Childless adults who sign up for Wisconsin’s Medicaid program would be screened for drug use and required to pay premiums, under a proposal Gov. Scott Walker’s administration plans to submit next month to the federal government.
The state Department of Health Services released a summary of the proposal Monday. The department will issue a detailed plan Wednesday and gather public comment before submitting it May 26 to President Donald Trump’s administration for approval.
Wisconsin would be the first state with mandatory drug screening for Medicaid enrollees, said Robin Rudowitz, a Medicaid expert with the Kaiser Family Foundation. Walker has also announced plans to drug test able-bodied adults seeking food stamps and unemployment payments.
Public hearings on the Medicaid proposal will take place in Wausau on April 26 and Milwaukee on May 1.

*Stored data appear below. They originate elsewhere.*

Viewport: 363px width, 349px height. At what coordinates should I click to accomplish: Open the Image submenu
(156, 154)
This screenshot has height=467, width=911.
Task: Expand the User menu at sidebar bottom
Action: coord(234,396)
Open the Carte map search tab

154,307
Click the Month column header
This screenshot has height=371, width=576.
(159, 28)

Under the proposal, adults without dependent children who seek BadgerCare, the state’s main Medicaid program, would have to submit to drug testing if screening called for it. Those who refuse testing would go six months without coverage. Those who test positive could enroll in BadgerCare and would be referred to treatment.
Enrollees with annual individual incomes of $2,412 to $12,060, the cutoff for BadgerCare, would have to pay monthly premiums of $1 to $10. For those who engage in healthy behaviors, the amount would be halved.

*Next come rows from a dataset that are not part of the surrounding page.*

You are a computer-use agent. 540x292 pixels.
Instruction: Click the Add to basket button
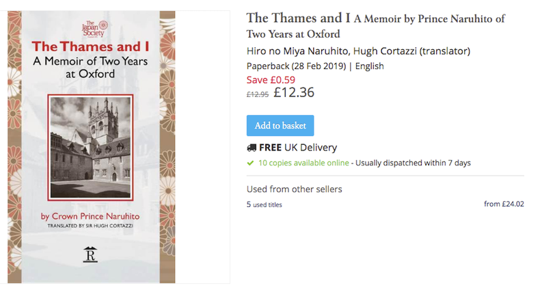(x=280, y=126)
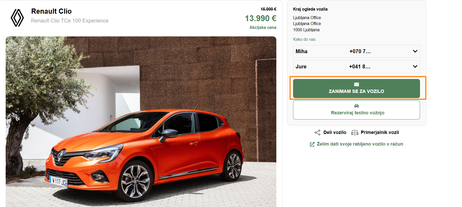This screenshot has height=207, width=462.
Task: Click the Akcijska cena label
Action: click(x=263, y=27)
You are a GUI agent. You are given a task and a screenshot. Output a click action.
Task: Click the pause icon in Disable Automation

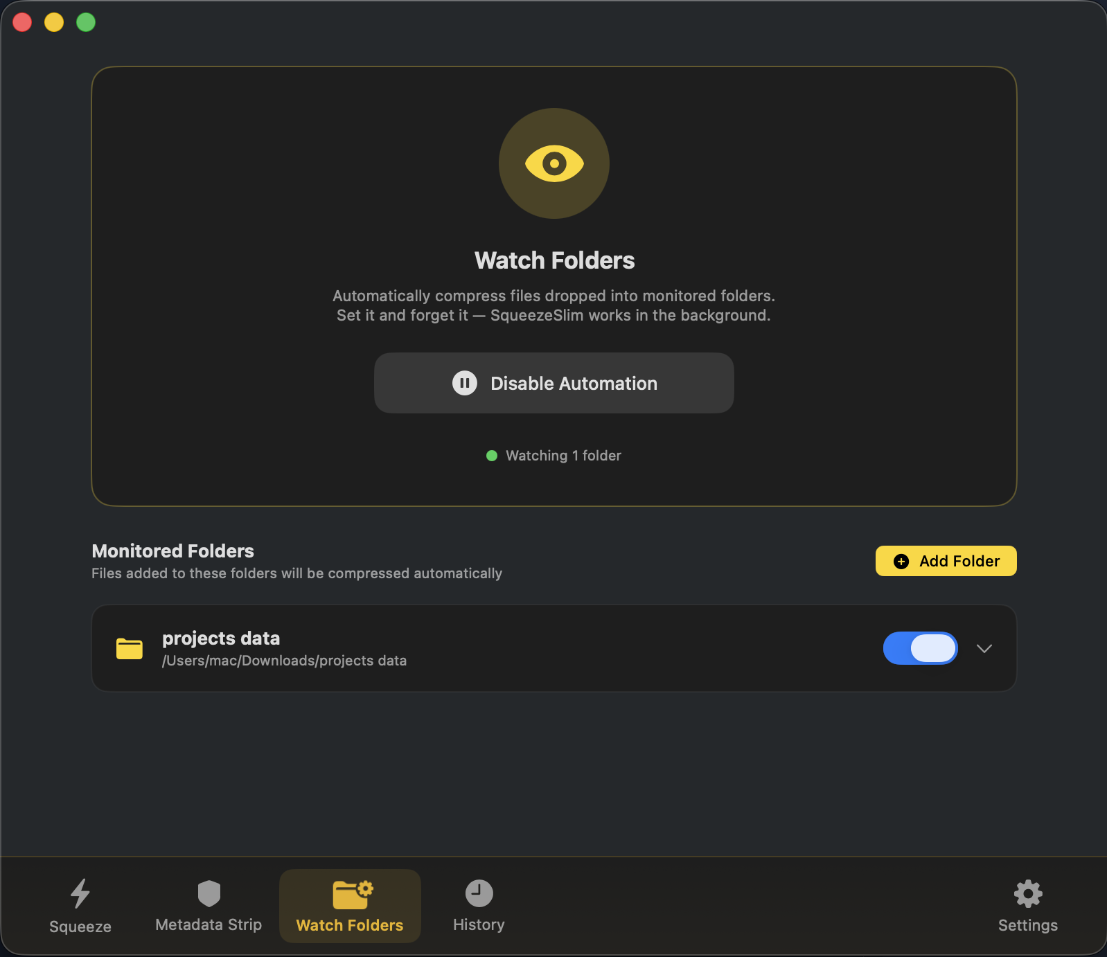coord(465,383)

In other proposed changes, childless adults would face higher premiums if they didn’t complete a health risk assessment.
They would have to pay $8 for an emergency room visit and $25 for a second visit the same year.
Coverage for able-bodied adults younger than 50 would be limited to four years unless they work or are in job training.
Some of the changes are similar to rules in Indiana’s Medicaid program. Vice President Mike Pence, Indiana’s former governor, changed that state’s program along with consultant Seema Verma, who now oversees Medicaid and Medicare for the Trump administration.
“It is designed for moving folks from dependence to independence,” Michael Heifetz, Wisconsin’s Medicaid director, said in discussing the proposals earlier this year.
The work and job training requirement would affect about 49,000 people, and the job training and administration would cost about $48 million a year when fully implemented, said John Dyck, a Medicaid analyst for the Wisconsin Legislative Fiscal Bureau.
No cost estimate for the drug testing was available, he said.
Health care advocates say the changes would make coverage more difficult for those who need it.
Dr. Richard Brown, a substance use expert at the UW School of Medicine and Public Health, said many drug users can quit for a few days before testing or find ways to avoid detection.
“If the purpose of this policy is to sustainably discourage drug use, then the policy is doomed to fail,” Brown said.
“Most drug users would still end up on Medicaid,” he said.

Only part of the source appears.